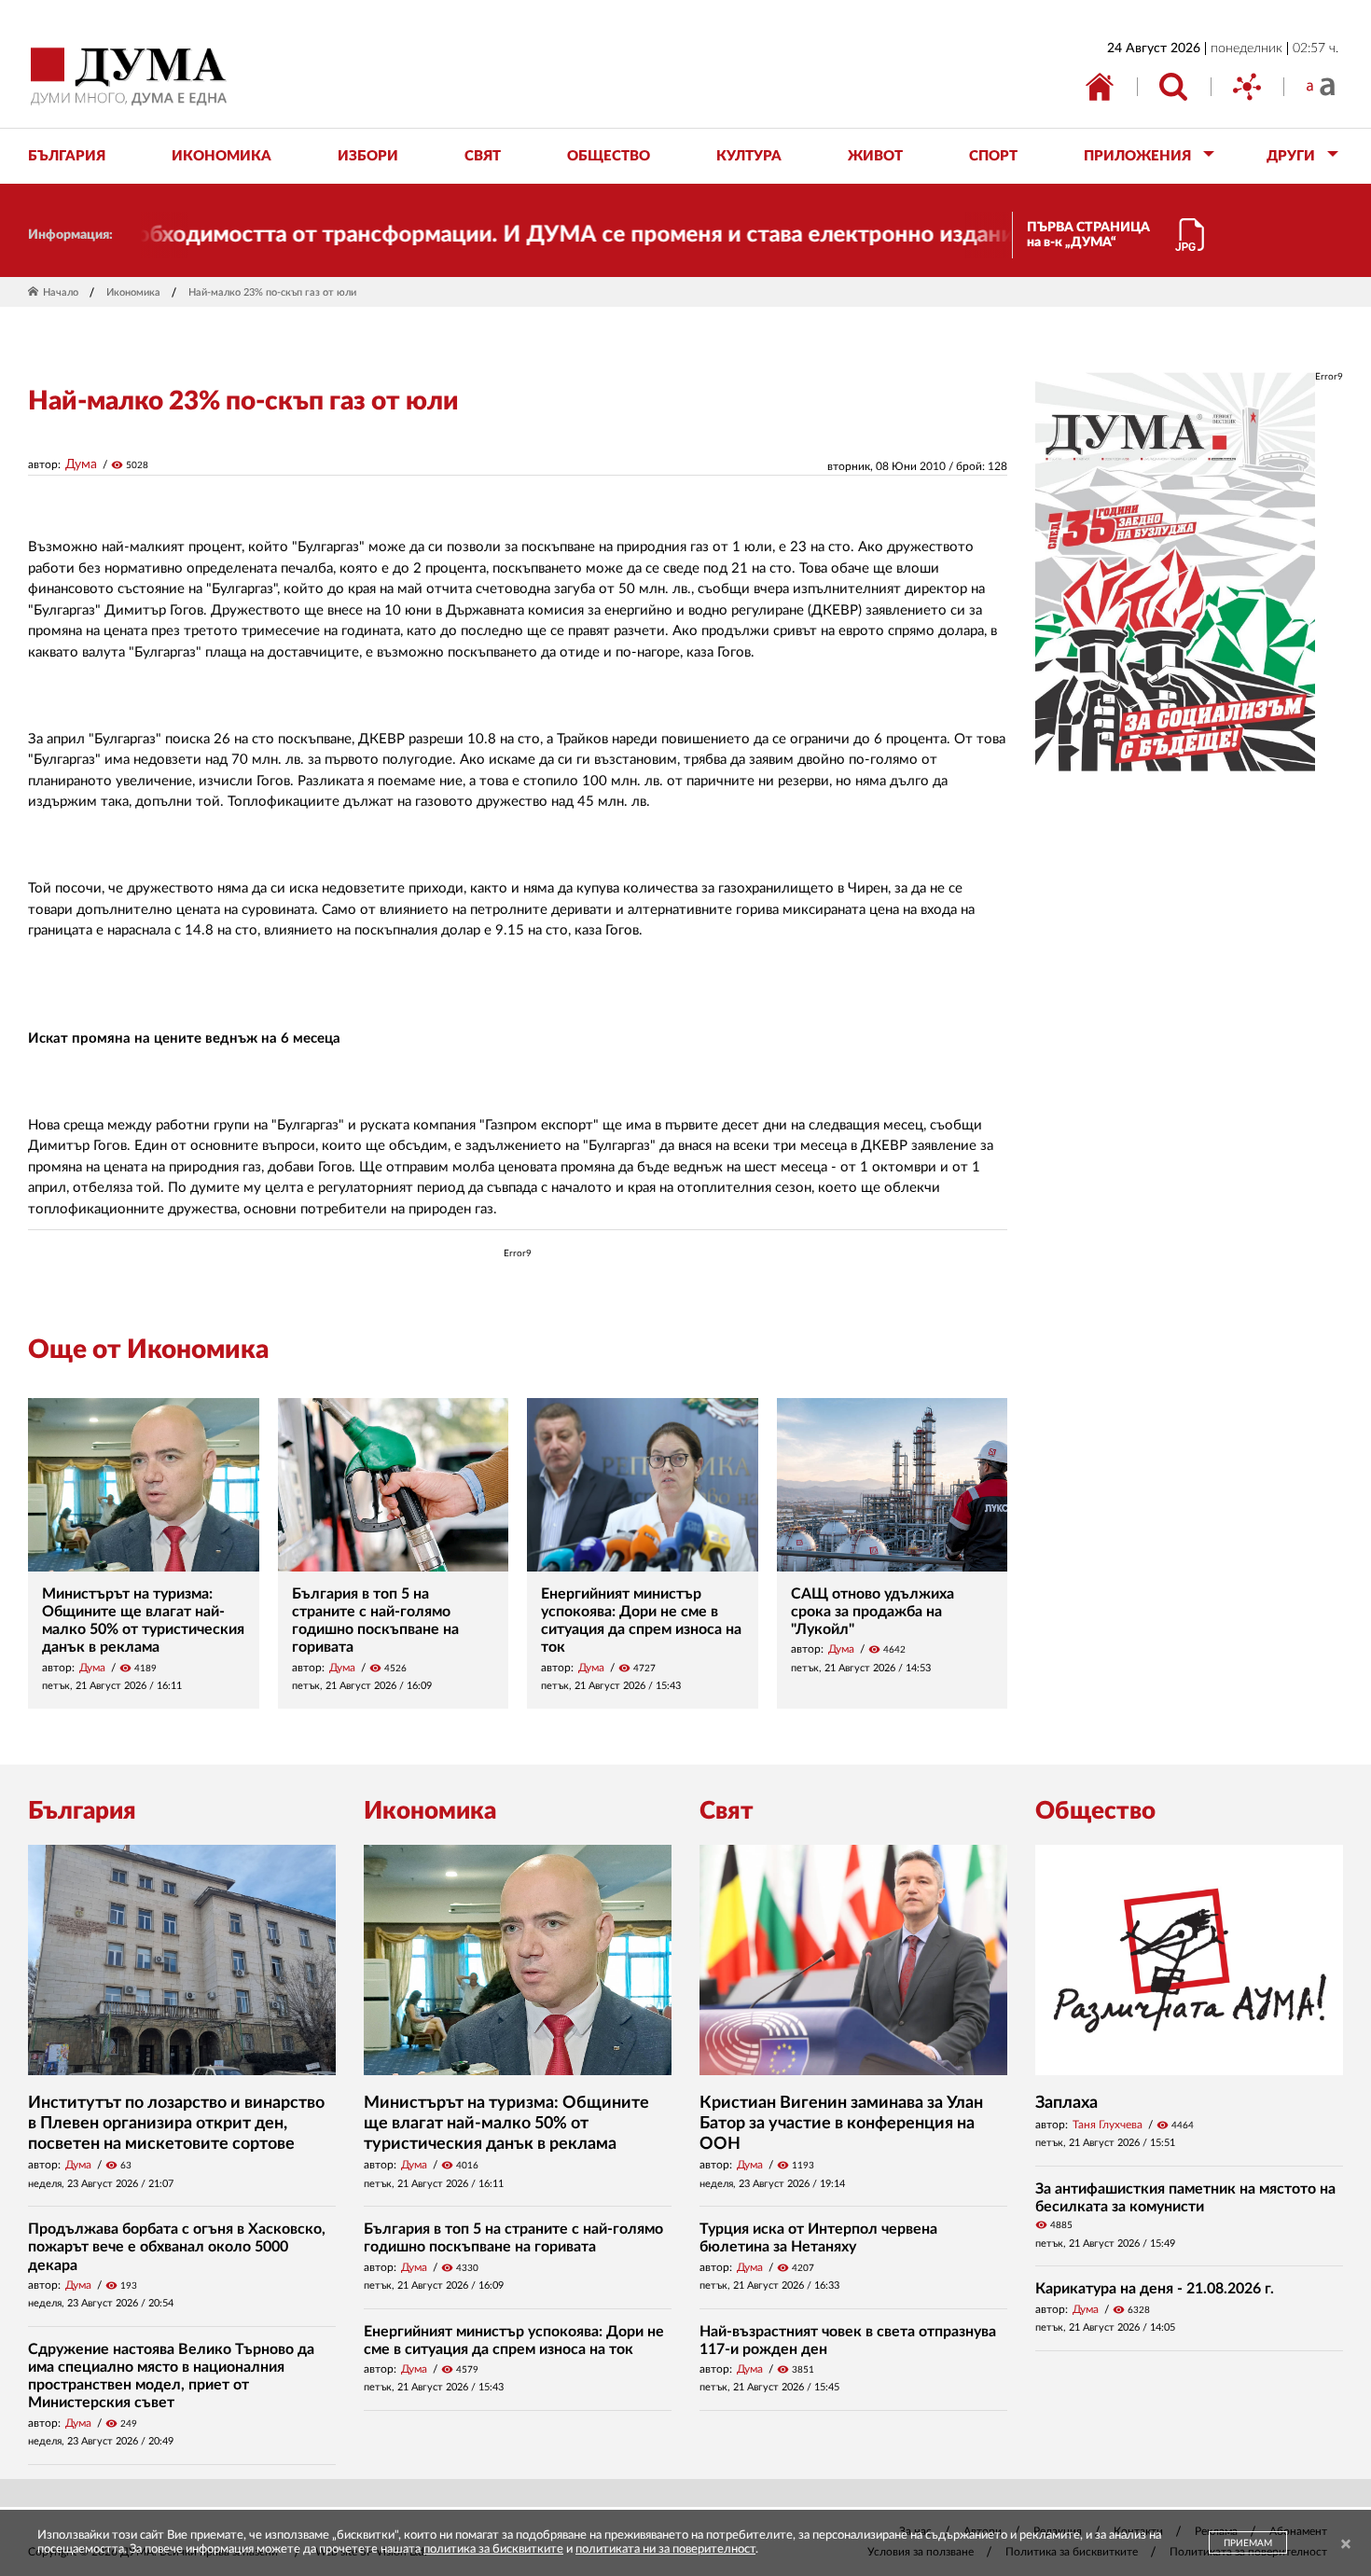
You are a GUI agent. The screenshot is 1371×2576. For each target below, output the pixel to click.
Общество (1095, 1811)
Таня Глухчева (1107, 2124)
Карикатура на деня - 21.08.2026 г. (1154, 2288)
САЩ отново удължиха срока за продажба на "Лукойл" (872, 1611)
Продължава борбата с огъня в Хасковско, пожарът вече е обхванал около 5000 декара (176, 2247)
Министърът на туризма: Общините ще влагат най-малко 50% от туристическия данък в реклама (506, 2123)
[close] (1346, 2544)
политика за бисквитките (493, 2549)
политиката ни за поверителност (665, 2549)
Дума (81, 464)
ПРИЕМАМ (1248, 2543)
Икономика (133, 292)
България (82, 1811)
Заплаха (1066, 2103)
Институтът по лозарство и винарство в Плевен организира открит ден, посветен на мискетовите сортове (176, 2123)
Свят (726, 1811)
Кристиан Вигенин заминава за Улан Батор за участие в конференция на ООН (841, 2123)
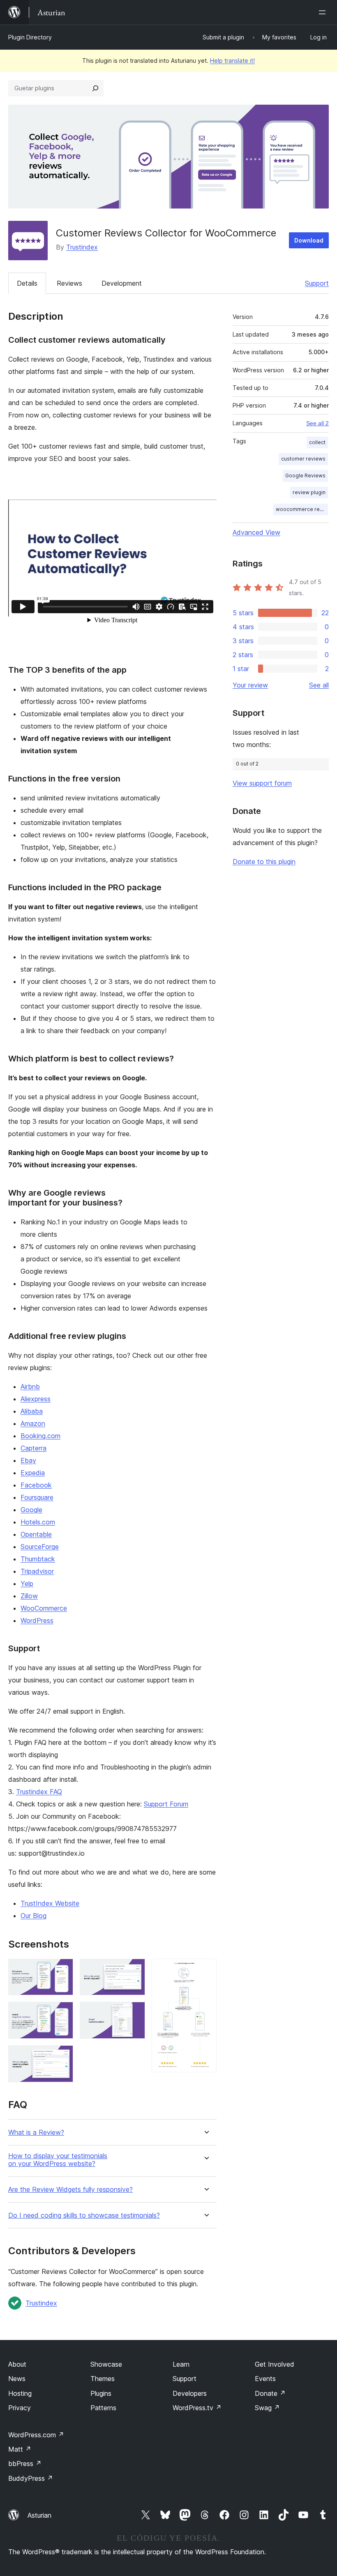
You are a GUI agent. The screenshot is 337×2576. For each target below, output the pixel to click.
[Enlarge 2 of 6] (62, 2013)
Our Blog (33, 1915)
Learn (181, 2364)
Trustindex (82, 247)
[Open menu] (324, 12)
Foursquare (37, 1497)
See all (319, 685)
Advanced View (256, 532)
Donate (270, 2393)
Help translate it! (232, 60)
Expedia (33, 1473)
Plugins (100, 2393)
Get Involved (274, 2364)
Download (308, 240)
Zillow (29, 1596)
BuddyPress (30, 2478)
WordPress (37, 1620)
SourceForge (40, 1546)
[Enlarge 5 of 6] (134, 2013)
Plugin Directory (30, 37)
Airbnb (30, 1386)
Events (265, 2378)
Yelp (27, 1583)
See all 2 (317, 423)
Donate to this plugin (264, 861)
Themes (102, 2378)
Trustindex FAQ (39, 1792)
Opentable (36, 1534)
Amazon (33, 1423)
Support (317, 283)
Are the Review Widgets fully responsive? (70, 2189)
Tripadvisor (37, 1571)
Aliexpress (36, 1399)
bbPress (25, 2463)
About (17, 2364)
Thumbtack (38, 1559)
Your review (250, 685)
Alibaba (32, 1411)
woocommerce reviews (302, 509)
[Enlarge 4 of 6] (134, 1970)
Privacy (19, 2408)
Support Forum (166, 1804)
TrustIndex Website (50, 1903)
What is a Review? (36, 2132)
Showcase (106, 2364)
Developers (190, 2393)
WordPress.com (36, 2435)
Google (31, 1510)
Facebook (36, 1485)
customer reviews (303, 459)
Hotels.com (38, 1522)
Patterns (103, 2408)
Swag (267, 2408)
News (16, 2378)
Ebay (28, 1460)
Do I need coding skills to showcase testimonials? (84, 2215)
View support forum (262, 783)
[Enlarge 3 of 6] (62, 2056)
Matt (19, 2449)
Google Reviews (305, 475)
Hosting (20, 2393)
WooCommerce (44, 1608)
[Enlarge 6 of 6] (205, 1970)
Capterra (33, 1448)
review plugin (309, 492)
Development (122, 283)
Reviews (69, 283)
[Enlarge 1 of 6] (62, 1970)
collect (317, 442)
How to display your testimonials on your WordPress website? (57, 2160)
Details (27, 283)
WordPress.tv (197, 2408)
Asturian (39, 2515)
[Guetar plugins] (95, 88)
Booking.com (40, 1436)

════════

§ WHAT TO WORK ON:
Keep each line of the records exactly as it is while transcribing them, but leave the images behind.

§ RESPONSE AREA:
You are a GUI agent. The screenshot is 1371×2576. For each target below, output the pixel to click.
Общество (1095, 1811)
Таня Глухчева (1107, 2124)
Карикатура на деня - 21.08.2026 г. (1154, 2288)
САЩ отново удължиха срока за продажба на "Лукойл" (872, 1611)
Продължава борбата с огъня в Хасковско, пожарът вече е обхванал около 5000 декара (176, 2247)
Министърът на туризма: Общините ще влагат най-малко 50% от туристическия данък в реклама (506, 2123)
[close] (1346, 2544)
политика за бисквитките (493, 2549)
политиката ни за поверителност (665, 2549)
Дума (81, 464)
ПРИЕМАМ (1248, 2543)
Икономика (133, 292)
България (82, 1811)
Заплаха (1066, 2103)
Институтът по лозарство и винарство в Плевен организира открит ден, посветен на мискетовите сортове (176, 2123)
Свят (726, 1811)
Кристиан Вигенин заминава за Улан Батор за участие в конференция на ООН (841, 2123)
You are a GUI agent. The screenshot is 337×2576. For each target below, output the pixel to click.
[Enlarge 2 of 6] (62, 2013)
Our Blog (33, 1915)
Learn (181, 2364)
Trustindex (82, 247)
[Open menu] (324, 12)
Foursquare (37, 1497)
See all (319, 685)
Advanced View (256, 532)
Donate (270, 2393)
Help translate it! (232, 60)
Expedia (33, 1473)
Plugins (100, 2393)
Get Involved (274, 2364)
Download (308, 240)
Zillow (29, 1596)
BuddyPress (30, 2478)
WordPress (37, 1620)
SourceForge (40, 1546)
[Enlarge 5 of 6] (134, 2013)
Plugin Directory (30, 37)
Airbnb (30, 1386)
Events (265, 2378)
Yelp (27, 1583)
See all 2 (317, 423)
Donate to this plugin (264, 861)
Themes (102, 2378)
Trustindex FAQ (39, 1792)
Opentable (36, 1534)
Amazon (33, 1423)
Support (317, 283)
Are the Review Widgets fully responsive? (70, 2189)
Tripadvisor (37, 1571)
Aliexpress (36, 1399)
bbPress (25, 2463)
About (17, 2364)
Thumbtack (38, 1559)
Your review (250, 685)
Alibaba (32, 1411)
woocommerce reviews (302, 509)
[Enlarge 4 of 6] (134, 1970)
Privacy (19, 2408)
Support Forum (166, 1804)
TrustIndex Website (50, 1903)
What is a Review? (36, 2132)
Showcase (106, 2364)
Developers (190, 2393)
WordPress.com (36, 2435)
Google (31, 1510)
Facebook (36, 1485)
customer reviews (303, 459)
Hotels.com (38, 1522)
Patterns (103, 2408)
Swag (267, 2408)
News (16, 2378)
Ebay (28, 1460)
Do I need coding skills to showcase testimonials? (84, 2215)
View support forum (262, 783)
[Enlarge 3 of 6] (62, 2056)
Matt (19, 2449)
Google Reviews (305, 475)
Hosting (20, 2393)
WooCommerce (44, 1608)
[Enlarge 6 of 6] (205, 1970)
Capterra (33, 1448)
review plugin (309, 492)
Development (122, 283)
Reviews (69, 283)
[Enlarge 1 of 6] (62, 1970)
collect (317, 442)
How to display your testimonials on your WordPress website? (57, 2160)
Details (27, 283)
WordPress.tv (197, 2408)
Asturian (39, 2515)
[Guetar plugins] (95, 88)
Booking.com (40, 1436)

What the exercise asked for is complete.